Aslında çok daha uzun bir bölüm olacaktı. Ama öyle olsaydı da gecikecekti. Ve kesmek hikayenin akışı açısından daha iyi oldu bence. Eksiklerimi, gözden kaçırdığım hataları, görüşlerinizi, beğenilerinizi bana aktarırsanız sevinirim. Kendimi daha çok geliştirme fırsatı verirsiniz bana. Ayrıca yeni hikayem olan Zemheri'ye de bir bakın derim. Sevgiyle kalın, keyifli okumalar ! :) 



Bir müddet beraber sessizliği dinleyip İstanbul'u seyrettikten sonra koltuğa oturdular. İkisinden de çıt çıkmıyordu. Sadece kendi dünyalarını düşünüyorlardı. Nihayetinde Aras, kızı yalnız bırakıp odasına geçti. Safir ise Aras'ın kendisi için hazırladığı kanepeye uzandı. Yarının zor bir gün olacağını hissediyordu. Saat ikiyi çoktan geçmişti. Artık uyuması gerektiğini bildiği için güneş ışıkları yüzüne vurana kadar gözlerini kapattı.

İçeriye dolan güneş ışınlarıyla Safir, gözlerini açtı. Kısa bir sersemlikten sonra mutfağa yöneldi. Evin sessizliğinden Aras'ın hala uyuduğunu anladı. Ne tepki vereceğini bilmese de şarkı mırıldanarak kahvaltılık bir şeyler hazırlamaya başladı. Dün geceki o sessizlik kendisine moral olmuştu. Kendini huzurlu ve güçlü hissediyordu. Güçsüzlüğün, daha büyük bir güç getirdiğini daha yeni anlamıştı.

Omletleri tabaklara yerleştirdikten sonra Aras'ı uyandırmak için hole ilerledi. Çok fazla oda olduğundan hangisine gireceğini karar veremedi. Beklemek de istemiyordu. Ne yapacağını bilemediği için lavaboya yöneldi. Kendine çeki düzen verene kadar uyanmasını diliyordu bir yandan da. Elleri saçları gezinirken lavabonun kapısını açtı. Belinde havlusuyla tıraş olan Aras'ı görünce donakaldı. Aras'ın gözleri ona yönelirken başını eğip dışarı çıktı. Kendine söyleniyordu. Utancından kızardığının farkındaydı. Ellerini yüzüne bastırıp salona geçti. Biraz önce toplamadığı yatağını topladı. Dikkatini dağıtması gerekiyordu ancak bunu başaramıyordu. Aksine kırmızıbiber olmaya niyetli bir şekilde kızarmaya devam ediyordu.

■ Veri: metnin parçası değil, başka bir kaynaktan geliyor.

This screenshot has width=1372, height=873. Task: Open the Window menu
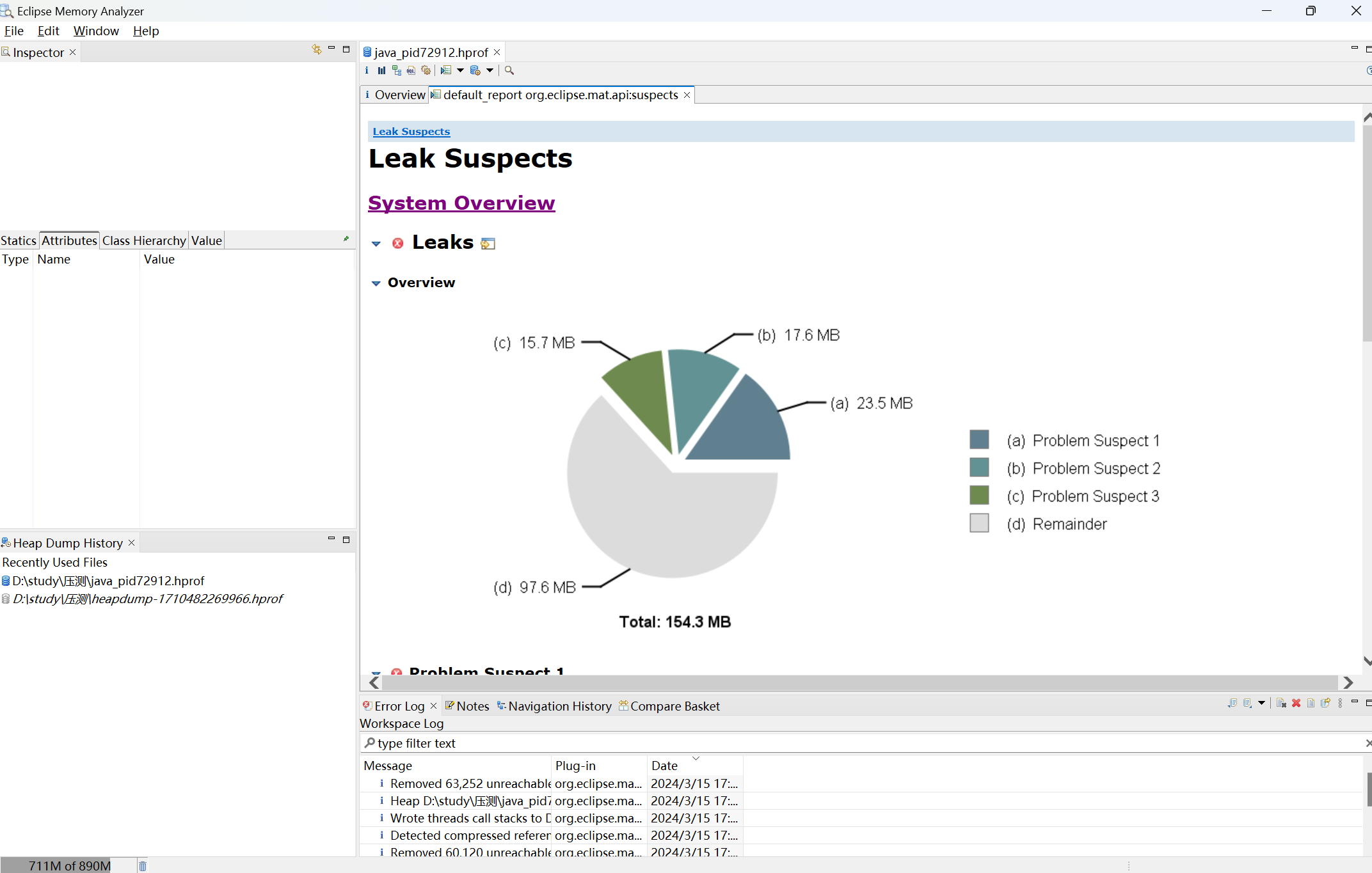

Açılan kapı sesiyle irkildi. Onunla karşılaşmak istemiyordu. Koşarak mutfağa geçti. Kendine saklanacak yer ararken yaptığının aptalca olduğunu fark etti. Daha önce kimseyle yaşamadığı içim –ailesi dışında- böylesi olası kazalarda nasıl davranacağını bilmiyordu. Sakinleştirmesini umarak bir bardak su içti. En azından hararetini almıştı.

"Günaydın küçük."

Safir suratına alev sardığını bildiği için tezgaha yöneldi. Biraz önce pişirdiği omletleri tabağa koyarken Aras yanında belirdi. Suratına bakmadan hızlıca arkasını dönüp tabakları masaya bıraktı. Utancı yeterince doyurmuştu. Çocuktan kaçarcasına salona yöneldiğinde bileklerinde Aras'ın elini hissetti.

"Bir dakika? Sen, utandın mı?"

Kızın sessizliği karşısında Aras kocaman bir kahkaha attı. Kızdan hiç beklemediği bir davranıştı. Bu kadar cesur olan bir kızın böylesine utangaç olması şaşılacak şeydi.

"Gülme. Daha önce biriyle yaşamadım herhâlde."

Kızın sözleri üzerine kahkahası daha da büyüdü. Yanaklarını sıkarak kendini durdurmayı başardığı sırada kız çoktan mutfağı terk etmişti.

"Tamam, kızma. Gel bir şeyler ye hadi."

Çocuk sözlerini tamamlarken kız çoktan ondan uzaklaşmış ve lavaboya gitmişti. Birbirine geçen kumral saçlarının mahvettiği görüntüsünü kırmızının her tonundan parçalar taşıyan suratı tamamlamıştı. Kendine gelmek için suratına su çarptı. Birkaç dakika sonra kendine gelmişti. Derin bir nefes alıp mutfağa geçti. Artık kahvaltısını yapabilirdi. Ne de olsa bunlar olası kazalardı değil mi?